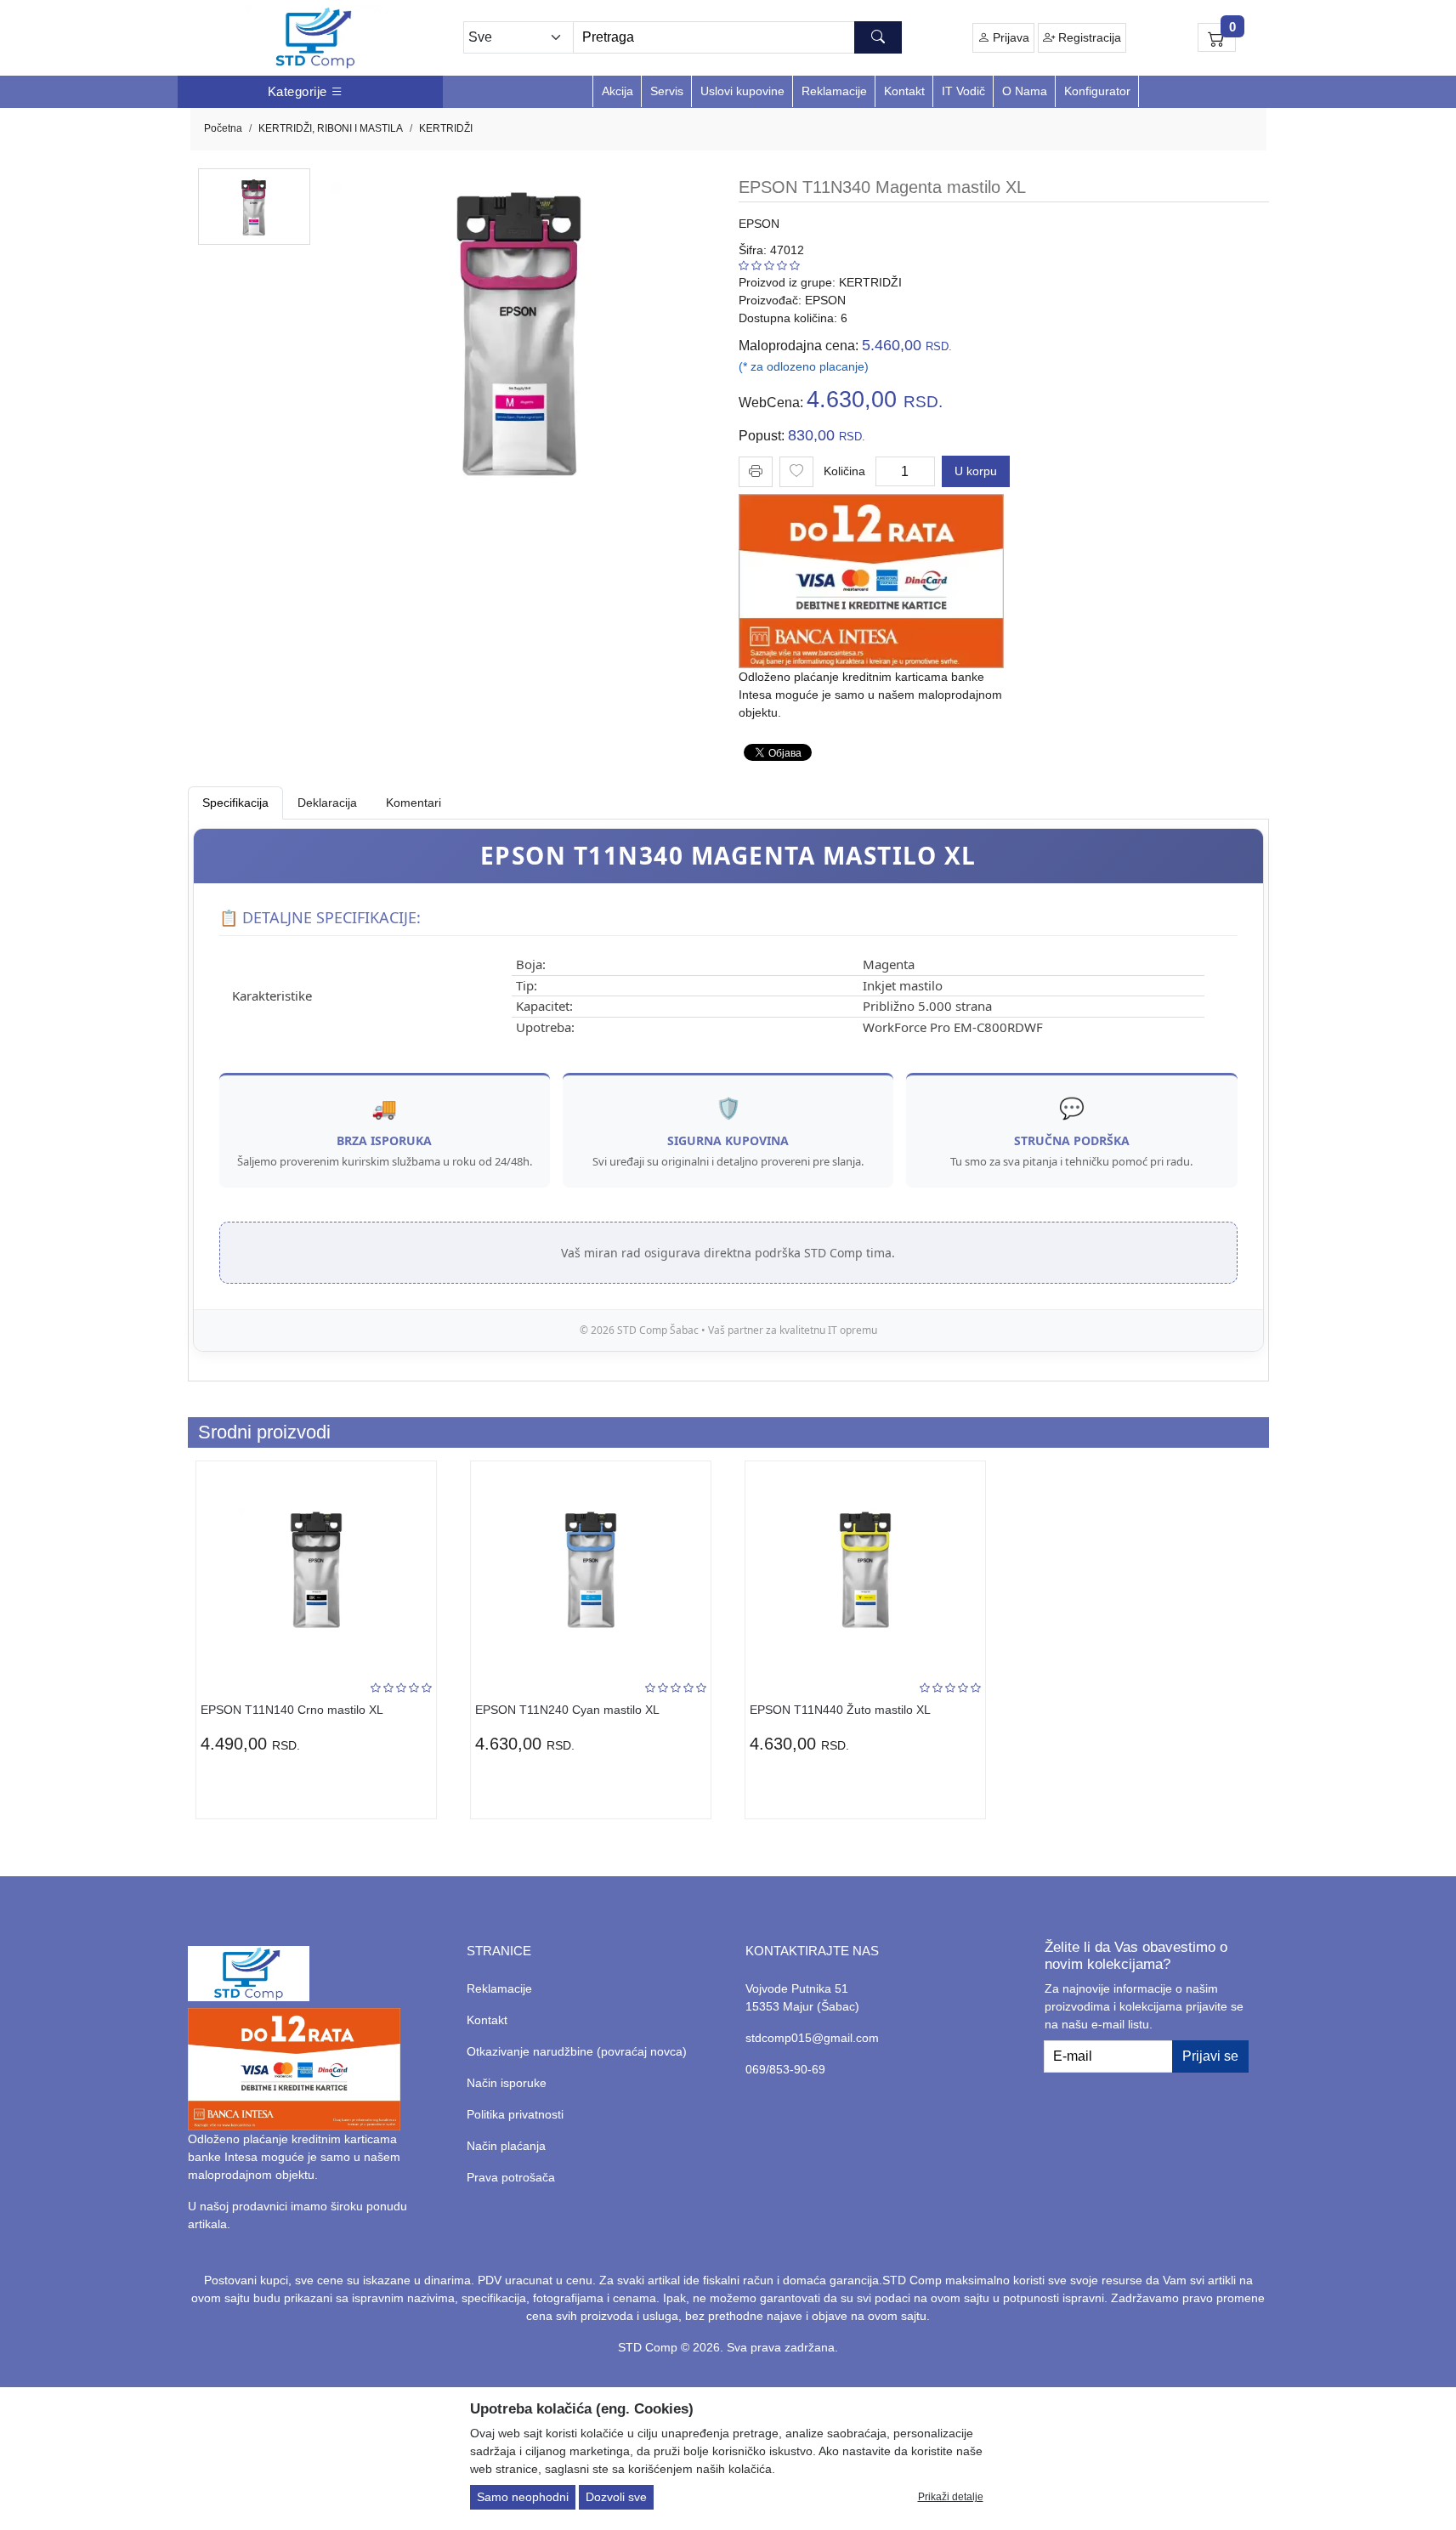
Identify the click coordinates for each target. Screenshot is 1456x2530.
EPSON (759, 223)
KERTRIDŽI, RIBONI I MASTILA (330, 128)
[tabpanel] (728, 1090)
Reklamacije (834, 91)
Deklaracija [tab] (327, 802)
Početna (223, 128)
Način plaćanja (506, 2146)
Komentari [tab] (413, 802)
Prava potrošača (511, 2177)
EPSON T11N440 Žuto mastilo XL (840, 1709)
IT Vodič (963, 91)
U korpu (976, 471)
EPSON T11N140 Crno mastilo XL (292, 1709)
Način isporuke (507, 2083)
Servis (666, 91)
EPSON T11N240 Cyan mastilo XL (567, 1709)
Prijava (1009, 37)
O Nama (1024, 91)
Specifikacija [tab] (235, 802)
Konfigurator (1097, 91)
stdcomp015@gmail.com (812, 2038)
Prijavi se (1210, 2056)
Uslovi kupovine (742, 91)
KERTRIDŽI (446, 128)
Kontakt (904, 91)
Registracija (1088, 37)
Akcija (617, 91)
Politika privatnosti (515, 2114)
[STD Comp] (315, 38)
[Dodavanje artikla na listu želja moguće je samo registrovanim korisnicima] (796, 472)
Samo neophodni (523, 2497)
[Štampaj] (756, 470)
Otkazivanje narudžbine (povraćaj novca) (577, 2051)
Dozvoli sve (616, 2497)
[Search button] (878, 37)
########################################
(YOUR OBJECTIVE)
Using the listing, collect all lines in which the string "EPSON" is found.

(RESULT OF THE EXERCISE)
EPSON (759, 223)
EPSON T11N440 Žuto mastilo XL (840, 1709)
EPSON T11N140 Crno mastilo XL (292, 1709)
EPSON T11N240 Cyan mastilo XL (567, 1709)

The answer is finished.